A iniciativa aparece em meio ao envelhecimento da frota nacional e ao aumento dos custos de manutenção para famílias que dependem de carros mais antigos para deslocamento diário e trabalho.
O texto que tramita na Câmara dos Deputados propõe a criação do Programa Nacional de Incentivo à Isenção de IPVA para Veículos Antigos de Uso Popular, chamado Pró-IPVA 10+. A ideia central é estimular estados e o Distrito Federal a conceder a isenção do imposto anual para automóveis mais antigos.
Como o IPVA é um tributo estadual, a União não tem autoridade para impor diretamente a isenção por meio de uma lei federal.
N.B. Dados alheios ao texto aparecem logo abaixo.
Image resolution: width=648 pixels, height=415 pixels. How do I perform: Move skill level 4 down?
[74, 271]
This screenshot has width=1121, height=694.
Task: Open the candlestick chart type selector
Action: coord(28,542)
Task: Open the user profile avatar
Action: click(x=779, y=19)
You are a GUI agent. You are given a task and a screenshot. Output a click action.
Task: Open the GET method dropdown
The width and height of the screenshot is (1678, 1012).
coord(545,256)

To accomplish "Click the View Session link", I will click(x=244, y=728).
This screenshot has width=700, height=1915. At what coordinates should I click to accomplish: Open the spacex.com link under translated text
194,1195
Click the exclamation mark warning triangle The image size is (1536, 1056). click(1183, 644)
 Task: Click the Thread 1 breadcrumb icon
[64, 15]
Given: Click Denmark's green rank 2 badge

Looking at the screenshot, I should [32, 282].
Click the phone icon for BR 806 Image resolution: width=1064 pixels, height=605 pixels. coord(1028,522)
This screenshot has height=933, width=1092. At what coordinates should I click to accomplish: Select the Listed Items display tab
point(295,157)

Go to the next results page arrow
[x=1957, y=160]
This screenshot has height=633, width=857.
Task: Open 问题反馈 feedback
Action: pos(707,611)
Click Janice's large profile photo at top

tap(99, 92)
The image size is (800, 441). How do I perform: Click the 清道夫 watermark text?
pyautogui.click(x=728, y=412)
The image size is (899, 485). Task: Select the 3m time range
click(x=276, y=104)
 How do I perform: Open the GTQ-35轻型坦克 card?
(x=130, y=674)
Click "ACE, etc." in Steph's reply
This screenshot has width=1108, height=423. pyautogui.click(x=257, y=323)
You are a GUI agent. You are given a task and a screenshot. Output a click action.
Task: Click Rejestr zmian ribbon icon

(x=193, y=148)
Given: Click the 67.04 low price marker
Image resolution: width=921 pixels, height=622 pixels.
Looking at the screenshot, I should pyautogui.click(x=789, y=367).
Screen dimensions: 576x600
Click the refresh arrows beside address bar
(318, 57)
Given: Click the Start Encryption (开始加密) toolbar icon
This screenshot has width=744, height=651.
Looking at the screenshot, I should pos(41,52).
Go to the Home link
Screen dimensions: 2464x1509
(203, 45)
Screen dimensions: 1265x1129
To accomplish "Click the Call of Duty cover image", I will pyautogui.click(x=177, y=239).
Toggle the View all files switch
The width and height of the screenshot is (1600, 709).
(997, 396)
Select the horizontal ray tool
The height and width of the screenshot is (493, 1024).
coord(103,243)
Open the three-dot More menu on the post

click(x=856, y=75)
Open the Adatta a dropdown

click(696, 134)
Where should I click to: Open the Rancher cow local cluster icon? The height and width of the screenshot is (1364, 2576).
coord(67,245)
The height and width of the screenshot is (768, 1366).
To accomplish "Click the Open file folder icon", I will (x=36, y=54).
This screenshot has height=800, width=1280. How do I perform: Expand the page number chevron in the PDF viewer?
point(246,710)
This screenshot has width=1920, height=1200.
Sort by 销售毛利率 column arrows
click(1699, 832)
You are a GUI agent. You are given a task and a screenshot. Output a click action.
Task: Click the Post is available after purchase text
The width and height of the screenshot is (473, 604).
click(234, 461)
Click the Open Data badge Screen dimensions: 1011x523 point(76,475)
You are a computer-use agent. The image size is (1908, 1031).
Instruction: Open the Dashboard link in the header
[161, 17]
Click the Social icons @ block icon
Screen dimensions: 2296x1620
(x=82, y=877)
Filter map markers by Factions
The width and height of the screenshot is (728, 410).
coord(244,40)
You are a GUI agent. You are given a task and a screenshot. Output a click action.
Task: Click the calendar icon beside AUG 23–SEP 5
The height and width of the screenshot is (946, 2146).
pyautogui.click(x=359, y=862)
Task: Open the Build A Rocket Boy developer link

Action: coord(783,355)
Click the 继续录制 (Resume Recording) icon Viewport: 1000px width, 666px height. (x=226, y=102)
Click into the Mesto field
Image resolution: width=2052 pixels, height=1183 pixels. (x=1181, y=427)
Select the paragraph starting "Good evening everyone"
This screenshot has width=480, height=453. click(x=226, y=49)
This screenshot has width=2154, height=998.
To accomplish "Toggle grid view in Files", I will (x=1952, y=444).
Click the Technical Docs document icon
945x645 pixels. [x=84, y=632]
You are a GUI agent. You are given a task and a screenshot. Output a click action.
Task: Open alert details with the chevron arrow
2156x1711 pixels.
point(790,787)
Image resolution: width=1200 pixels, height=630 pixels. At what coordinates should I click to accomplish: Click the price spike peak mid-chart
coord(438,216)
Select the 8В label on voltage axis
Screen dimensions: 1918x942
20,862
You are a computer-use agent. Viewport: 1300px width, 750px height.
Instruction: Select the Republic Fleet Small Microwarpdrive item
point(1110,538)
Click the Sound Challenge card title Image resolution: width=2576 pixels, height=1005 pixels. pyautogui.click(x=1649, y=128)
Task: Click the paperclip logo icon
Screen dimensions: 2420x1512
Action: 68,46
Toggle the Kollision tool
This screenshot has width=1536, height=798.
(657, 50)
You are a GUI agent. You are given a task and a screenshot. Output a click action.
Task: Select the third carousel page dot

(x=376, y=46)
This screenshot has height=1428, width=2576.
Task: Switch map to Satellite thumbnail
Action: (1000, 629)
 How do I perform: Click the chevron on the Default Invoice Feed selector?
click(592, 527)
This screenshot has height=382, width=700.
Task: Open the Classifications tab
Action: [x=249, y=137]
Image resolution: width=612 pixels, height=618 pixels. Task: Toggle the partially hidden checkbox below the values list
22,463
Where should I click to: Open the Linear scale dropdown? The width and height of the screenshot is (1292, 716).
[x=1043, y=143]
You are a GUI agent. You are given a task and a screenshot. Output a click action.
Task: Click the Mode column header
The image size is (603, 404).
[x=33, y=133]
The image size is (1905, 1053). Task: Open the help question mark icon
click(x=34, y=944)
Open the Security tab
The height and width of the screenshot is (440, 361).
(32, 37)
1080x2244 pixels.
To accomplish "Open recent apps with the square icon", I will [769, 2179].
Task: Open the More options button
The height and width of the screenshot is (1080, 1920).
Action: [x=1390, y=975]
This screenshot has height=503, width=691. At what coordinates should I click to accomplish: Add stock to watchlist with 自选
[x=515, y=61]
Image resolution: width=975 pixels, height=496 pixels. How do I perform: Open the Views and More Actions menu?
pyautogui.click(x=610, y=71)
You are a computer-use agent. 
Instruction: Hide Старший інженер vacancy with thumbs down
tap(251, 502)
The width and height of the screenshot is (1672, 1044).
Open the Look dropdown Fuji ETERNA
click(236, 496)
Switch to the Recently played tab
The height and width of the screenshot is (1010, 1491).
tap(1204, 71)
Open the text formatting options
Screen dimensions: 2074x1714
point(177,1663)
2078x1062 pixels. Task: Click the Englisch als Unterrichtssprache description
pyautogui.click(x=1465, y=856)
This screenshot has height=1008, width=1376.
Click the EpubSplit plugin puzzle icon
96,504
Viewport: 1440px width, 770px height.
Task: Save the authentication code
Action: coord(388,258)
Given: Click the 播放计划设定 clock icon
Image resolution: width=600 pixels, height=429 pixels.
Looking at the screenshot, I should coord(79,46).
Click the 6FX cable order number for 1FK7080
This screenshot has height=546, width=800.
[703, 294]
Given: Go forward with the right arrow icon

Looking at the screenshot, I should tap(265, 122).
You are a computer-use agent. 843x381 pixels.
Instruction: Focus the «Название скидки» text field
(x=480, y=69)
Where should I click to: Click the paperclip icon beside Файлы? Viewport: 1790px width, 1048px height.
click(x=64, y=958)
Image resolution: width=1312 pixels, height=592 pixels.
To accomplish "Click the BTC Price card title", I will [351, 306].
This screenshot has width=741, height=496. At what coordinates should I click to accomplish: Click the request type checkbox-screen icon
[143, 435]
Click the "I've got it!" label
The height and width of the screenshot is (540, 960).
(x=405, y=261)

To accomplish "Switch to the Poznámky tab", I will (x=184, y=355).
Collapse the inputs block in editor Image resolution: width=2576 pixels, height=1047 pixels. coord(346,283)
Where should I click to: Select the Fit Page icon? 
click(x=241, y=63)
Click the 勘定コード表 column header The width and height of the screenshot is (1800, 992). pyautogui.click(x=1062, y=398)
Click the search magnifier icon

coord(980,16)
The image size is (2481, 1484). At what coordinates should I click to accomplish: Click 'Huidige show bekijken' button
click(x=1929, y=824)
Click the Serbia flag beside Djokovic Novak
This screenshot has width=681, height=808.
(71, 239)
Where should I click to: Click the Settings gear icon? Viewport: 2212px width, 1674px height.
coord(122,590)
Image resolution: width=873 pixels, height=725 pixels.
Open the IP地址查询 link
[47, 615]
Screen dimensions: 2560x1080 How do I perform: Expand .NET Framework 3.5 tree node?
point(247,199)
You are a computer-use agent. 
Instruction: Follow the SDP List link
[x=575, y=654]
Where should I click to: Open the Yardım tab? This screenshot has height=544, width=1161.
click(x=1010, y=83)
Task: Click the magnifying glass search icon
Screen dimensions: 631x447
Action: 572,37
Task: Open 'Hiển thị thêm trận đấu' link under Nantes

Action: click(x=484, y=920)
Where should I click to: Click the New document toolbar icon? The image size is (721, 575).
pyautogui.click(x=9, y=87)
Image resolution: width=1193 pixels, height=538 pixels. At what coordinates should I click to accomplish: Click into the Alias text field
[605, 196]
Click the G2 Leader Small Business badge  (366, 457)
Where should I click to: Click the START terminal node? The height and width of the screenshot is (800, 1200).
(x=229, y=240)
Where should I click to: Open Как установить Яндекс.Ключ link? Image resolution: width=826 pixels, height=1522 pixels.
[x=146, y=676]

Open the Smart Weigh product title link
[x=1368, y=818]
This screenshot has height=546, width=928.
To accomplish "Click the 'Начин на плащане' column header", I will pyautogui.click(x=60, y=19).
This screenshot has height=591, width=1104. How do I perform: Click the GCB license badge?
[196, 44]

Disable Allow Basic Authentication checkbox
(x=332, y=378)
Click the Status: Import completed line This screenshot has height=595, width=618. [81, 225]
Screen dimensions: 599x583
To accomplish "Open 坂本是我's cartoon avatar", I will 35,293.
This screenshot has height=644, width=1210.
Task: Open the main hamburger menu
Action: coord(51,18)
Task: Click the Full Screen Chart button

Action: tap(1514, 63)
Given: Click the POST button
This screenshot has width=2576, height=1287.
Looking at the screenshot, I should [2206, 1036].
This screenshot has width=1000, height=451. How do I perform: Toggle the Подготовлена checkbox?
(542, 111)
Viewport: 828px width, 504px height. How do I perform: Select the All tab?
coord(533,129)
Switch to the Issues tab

A solução encontrada na proposta é oferecer compensação financeira aos estados que aderirem voluntariamente ao programa.
Na prática, o governo federal cobriria parte da perda de arrecadação dos estados que decidirem adotar o benefício fiscal.
O projeto foi apresentado pelo deputado Marcos Tavares, do PDT do Rio de Janeiro. A justificativa central do parlamentar é que a idade média dos veículos no país tem aumentado e que muitas famílias dependem de carros antigos para trabalhar ou se locomover.
Com o avanço da idade dos veículos, os gastos com manutenção e reparos tendem a crescer, tornando o imposto anual um peso maior no orçamento doméstico.
Segundo o autor da proposta, a política pretende aliviar o impacto de tributos sobre famílias que utilizam veículos antigos como principal meio de mobilidade e geração de renda.
O projeto estabelece critérios específicos para limitar o benefício e direcioná-lo ao chamado uso popular do automóvel.
A exigência de inscrição no CadÚnico busca garantir que o incentivo alcance famílias de renda mais baixa, evitando que o benefício se transforme em uma renúncia fiscal ampla para veículos de maior valor.
Mesmo com a criação do programa federal, a adesão dos estados continuaria sendo voluntária. Governos estaduais poderiam avaliar se aceitam ou não o incentivo financeiro oferecido pela União.
A lógica do projeto é preservar a autonomia tributária dos estados, já que o IPVA representa uma fonte relevante de arrecadação para financiamento de serviços públicos e investimentos em infraestrutura.
O texto também determina que os estados que aderirem ao programa mantenham portais públicos de transparência.
| Exigência do projeto | Objetivo |
|---|---|
| Portal público com dados do programa | Divulgar número de beneficiários |
| Prestação de contas anual | Mostrar valor da renúncia fiscal |
| Revisão periódica dos cadastros | Confirmar elegibilidade das famílias |
Apesar de gerar interesse entre motoristas, a proposta ainda está em fase inicial de tramitação legislativa.
O projeto segue em análise nas comissões da Câmara dos Deputados responsáveis por avaliar impacto financeiro e constitucionalidade da medida. Entre elas estão as comissões de Finanças e Tributação e de Constituição e Justiça e de Cidadania.
Somente após a aprovação nessas etapas o texto poderá seguir para votação no Senado Federal. Caso avance nas duas Casas do Congresso, ainda dependerá de sanção presidencial para entrar em vigor.
Enquanto o debate avança no Legislativo, o envelhecimento da frota brasileira continua pressionando o orçamento de milhões de motoristas que dependem de veículos mais antigos para trabalhar e se deslocar diariamente.